As a minor quibble, declaring x as Double is overkill; a Single is probably
enough precision.

--
Regards,
Jay Freedman
Microsoft Word MVP
Email cannot be acknowledged; please post all follow-ups to the newsgroup so
all may benefit.

 

[Alan Stancliff]

Thanks Stefan and Jay,

I am just now beginning to get into VBA, and I appreciate your advice.
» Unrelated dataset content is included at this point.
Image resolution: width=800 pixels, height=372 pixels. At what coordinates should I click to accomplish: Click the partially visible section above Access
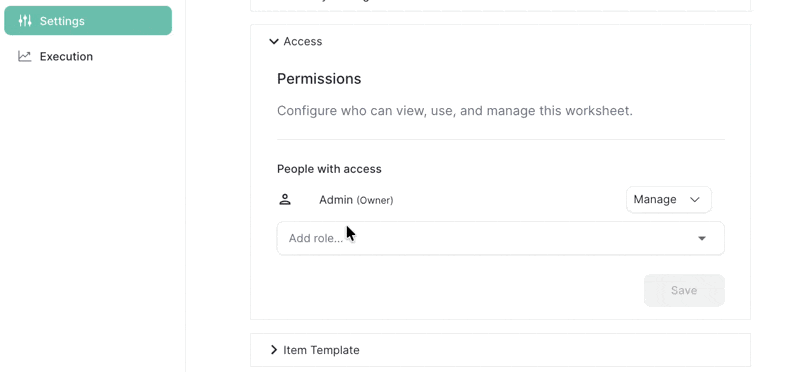[x=501, y=5]
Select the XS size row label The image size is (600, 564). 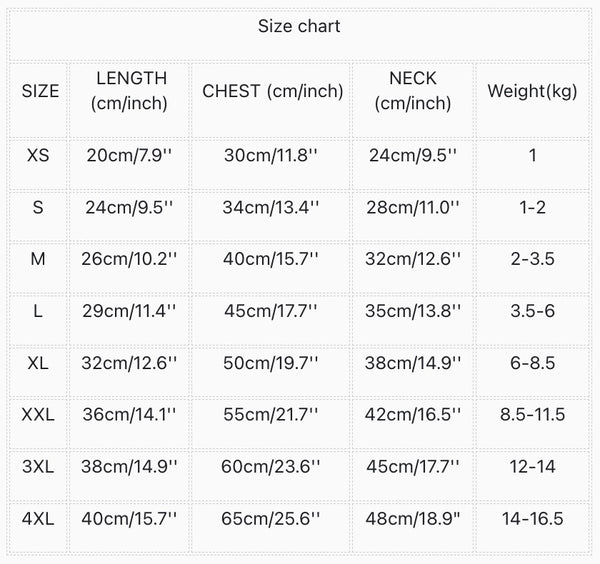38,155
I was playing with the code last night, and I realize I'm not sure how
to put that variable into the clipboard. How would one do that?

Regards,

Alan

 

[Jay Freedman]

Although I suspect you don't really need to put it into the clipboard (there
of lots of better ways to move information around), you can do it if you
have to. See
http://www.word.mvps.org/FAQs/MacrosVBA/ManipulateClipboard.htm.

--
Regards,
Jay Freedman
Microsoft Word MVP
Email cannot be acknowledged; please post all follow-ups to the newsgroup so
all may benefit.

 

[Helmut Weber]

Hi everybody,

I wonder, what
ComputeStatistics(wdStatisticCharactersWithSpaces)
is counting.

I got a section containing 9 text characters: "123456789",
like that:

::::::::::::Section Break (continuous)::::::::::::::
123456789¶
¶
¶
¶
¶
::::::::::::Section Break (continuous)::::::::::::::

However:
Sub Test40089()
With ActiveDocument.Sections(2).Range
.Select
MsgBox .ComputeStatistics(wdStatisticCharactersWithSpaces) '8 !!??
MsgBox .ComputeStatistics(wdStatisticCharacters) ' 9
MsgBox .Characters.Count ' 15, yes
MsgBox Len(ActiveDocument.Sections(2).Range) ' 15, yes
End With
End Sub


--

Greetings from Bavaria, Germany

Helmut Weber, MVP WordVBA

Vista Small Business, Office XP

 

[Alan Stancliff]

Thanks Jay, for the link.

I think I played with the suggestions in that link, which I found by
searching on keywords in the forum. However, I got some kind of error
message. I thought it might have been either a data mismatch, because x
is a number and not a string, or perhaps I didn't enter or apply the
code correctly.

I'll revisit this issue tonight and see what I can figure out.

Regards,

Alan

 

[Stefan Blom]

Jay: You are right, of course. I really didn't read the original message
very carefully. :-(

Alan: I apologize for any confusion.

--
Stefan Blom
Microsoft Word MVP


in message

 

[Alan Stancliff]

No need to apologize, Stefan,

I appreciate the opportunity to learn that this thread has given me, and
you have helped me in that respect.

Everybody here is so patient with me, and I really am quite grateful.

Regards,

Alan

 

[Stefan Blom]

No need to apologize, Stefan,

I appreciate the opportunity to learn that this thread has given me, and
you have helped me in that respect.

Everybody here is so patient with me, and I really am quite grateful.

And I'm grateful that you are patient with *me*.